Para o trabalho de paleografia, isto é, de transcrição da documentação para a linguagem contemporânea, é preciso muita paciência. O professor afirma que uma boa parte dos documentos do acervo da Santa Casa de Misericórdia deverá passar por esse processo antes de ser disponibilizado ao público. Num documento do século 18, por exemplo, o termo ‘posse’ era escrito com o ‘S’ cruzando de um lado para o outro. Também não havia espaçamento entre as linhas, fazendo tudo parecer um grande emaranhado. O coordenador do Laboratório de Paleografia explica que somente a partir de um decreto do Marquês de Pombal que se tornou obrigatório o uso de termos mais uniformizados segundo uma designação gramatical. “Tem sido divertido e trabalhoso”, brinca Ramsés.

Como o acervo está passando pelo processo de digitalização, a equipe não dispensa o uso de tecnologias de inteligência artificial (AI), de modo a treinar a ferramenta para reconhecer palavras já identificadas pelos pesquisadores. A estudante Girlene Sales conta que é preciso treinar a plataforma de IA para reconhecer o tipo de escrita e o significado de algumas palavras.

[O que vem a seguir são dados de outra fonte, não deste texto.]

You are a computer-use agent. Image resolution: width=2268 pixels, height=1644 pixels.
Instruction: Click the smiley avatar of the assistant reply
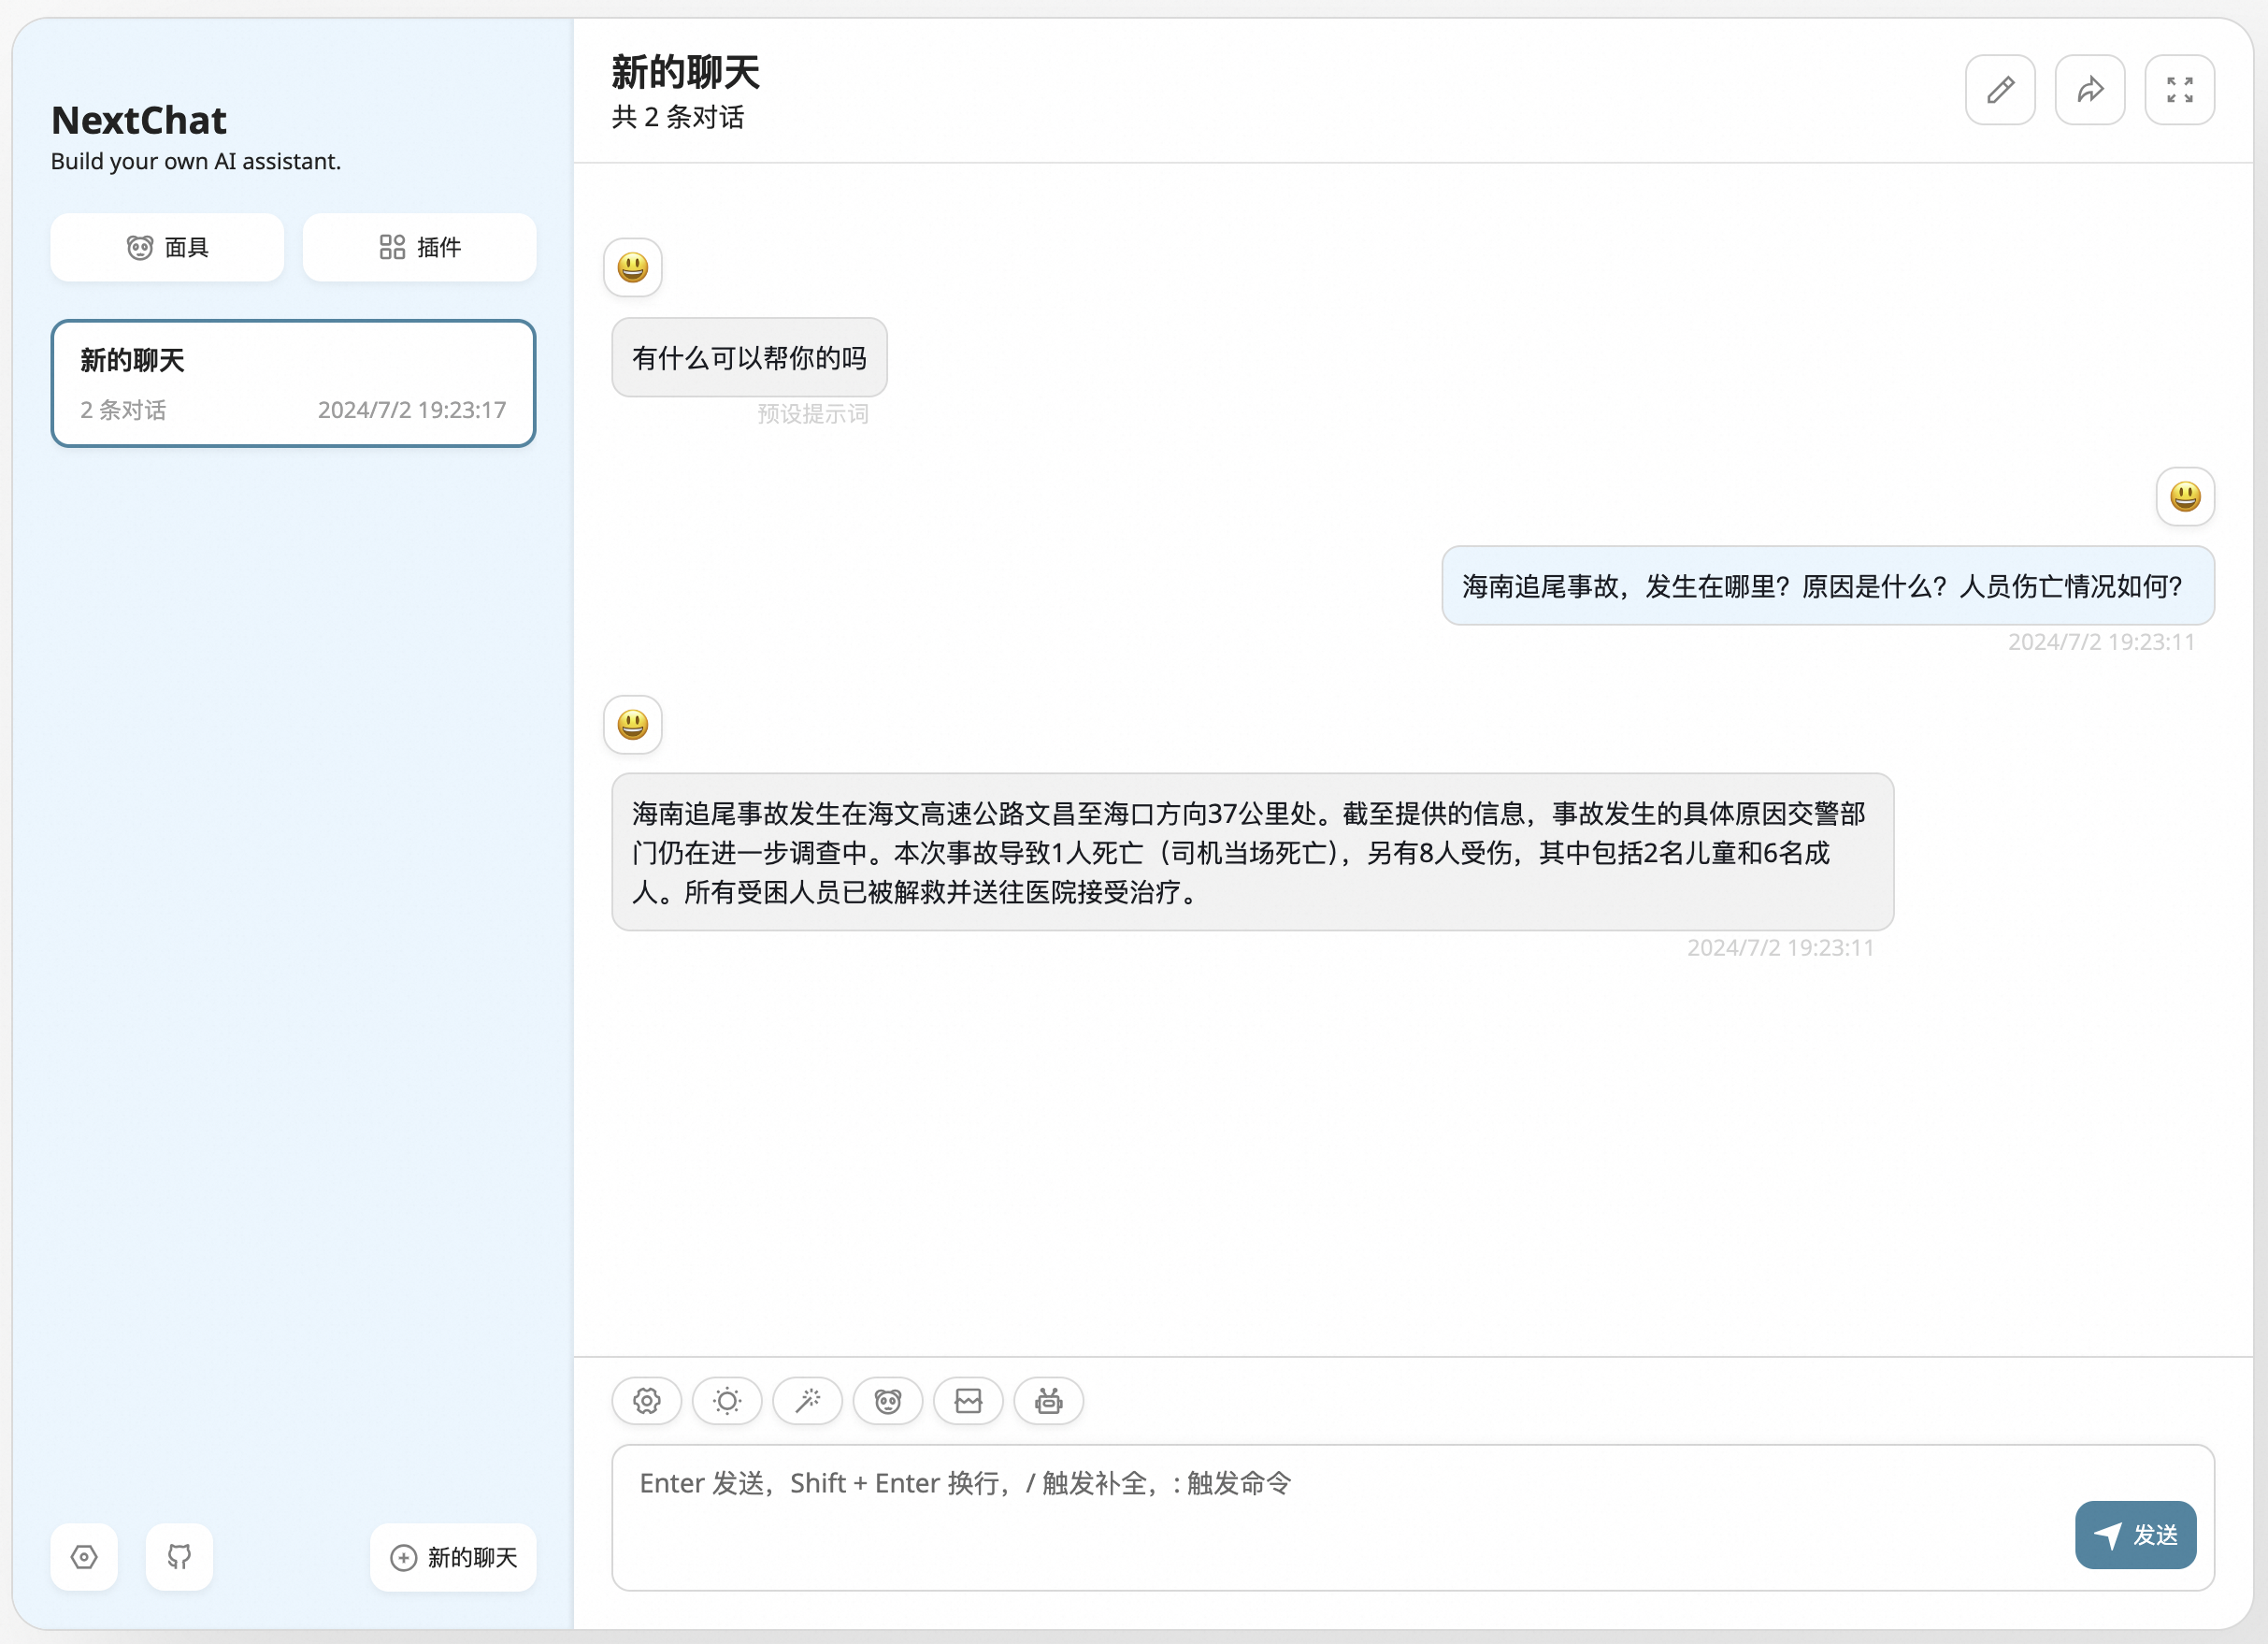pyautogui.click(x=632, y=725)
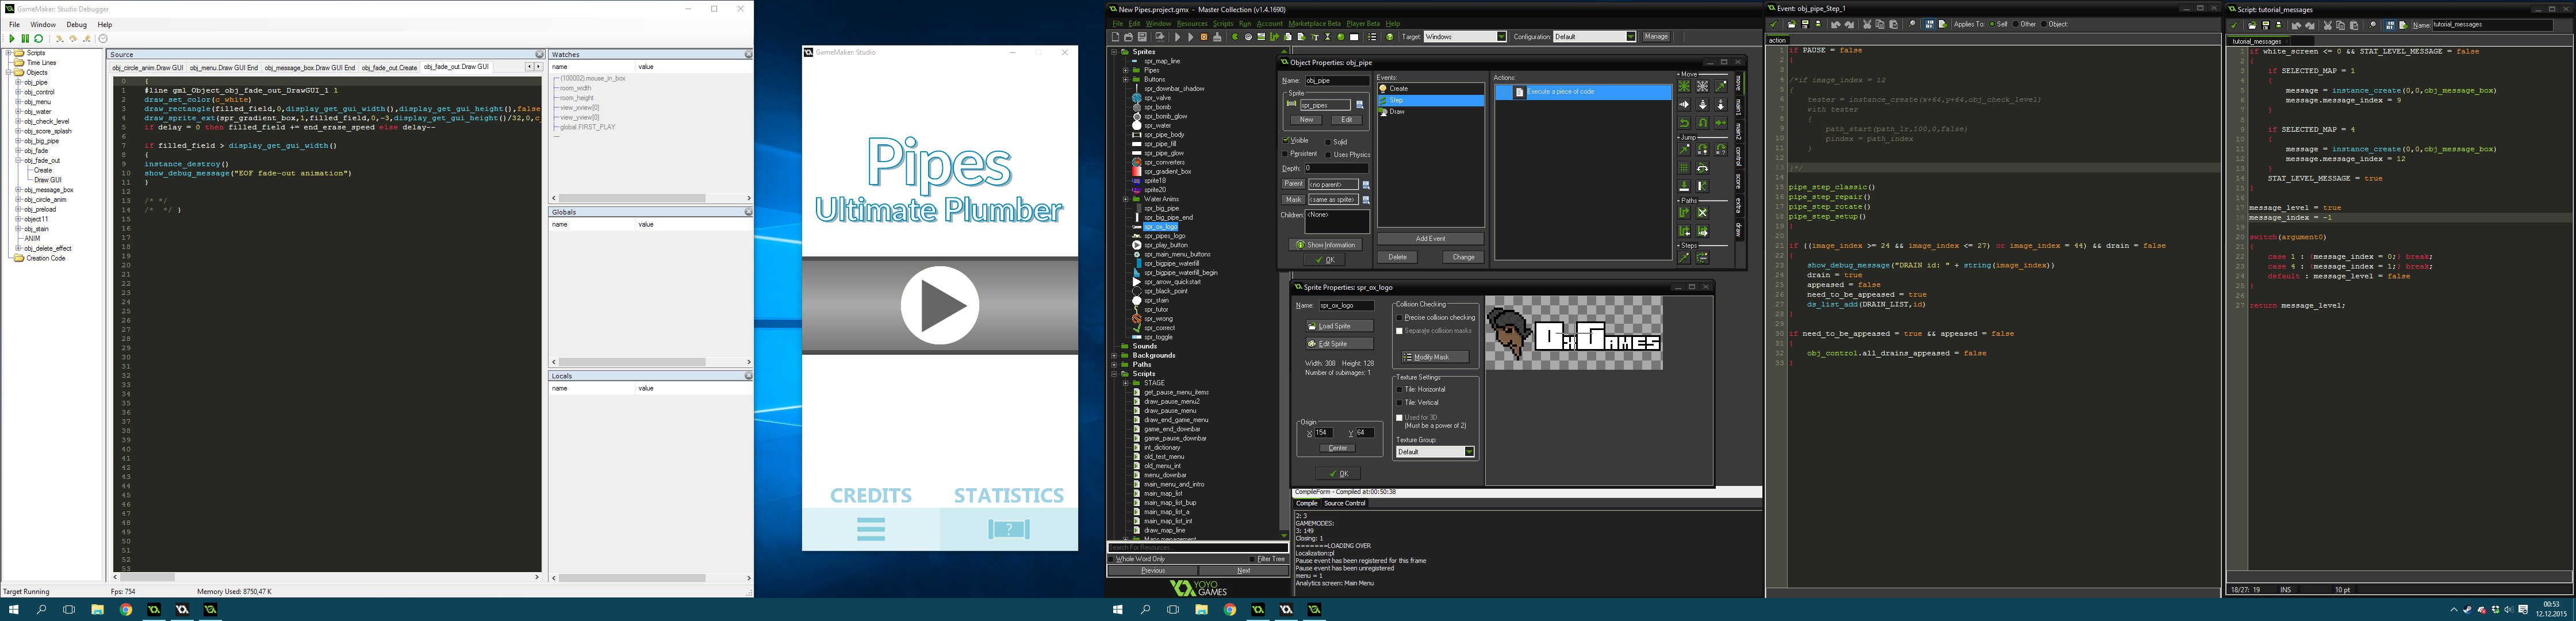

“Eu insiro uma parcela da documentação, faço a leitura parcial e peço para a ferramenta tentar entender. Por exemplo, se eu digo que uma palavra se refere ao nome de uma escrava chamada Perpétua, ela identifica dentro do texto qual é a forma daquela palavra e começa a traduzir o restante da documentação com essa informação. Facilita muito, mas de vez em quando a gente precisa conferir no documento original, porque nem sempre é possível identificar, por exemplo, se uma mancha se refere a uma mancha mesmo ou a um buraco no papel”, pondera Girlene.

O objetivo do laboratório é disponibilizar todo o trabalho de reconhecimento da documentação num repositório digital, para acesso tanto de pesquisadores quanto de pessoas interessadas em obter referências para questões familiares que estejam vinculadas aos documentos identificados. Como o acervo é muito extenso e o trabalho muito demorado, cada documento está sendo identificado e catalogado aos poucos. Enquanto isso, o laboratório vem sendo utilizado nas aulas de Paleografia do curso de Arquivologia da UEPB, ministradas por Nunes, e também em oficinas com professores de Ensino Médio da rede pública de ensino. Outra possibilidade que Ramsés vislumbra são visitas de turmas de Ensino
Médio para conhecer a coleção.

“O documento pelo documento, enquanto tal, não teria uma função, mas o documento exposto socialmente e as agruras e dificuldades de um processo histórico têm uma função muito mais efetiva. Imagina poder mostrar, para um aluno, uma carta de alforria e potencializar a compreensão dele, historicamente no passado, mas também no presente? Como o campus da UEPB está centrado num bairro da Zona Sul, a gente quer trabalhar essas questões socioculturais a partir da documentação”, projeta Ramsés Nunes.

*Matéria publicada originalmente na edição impressa do dia 20 de julho de 2025.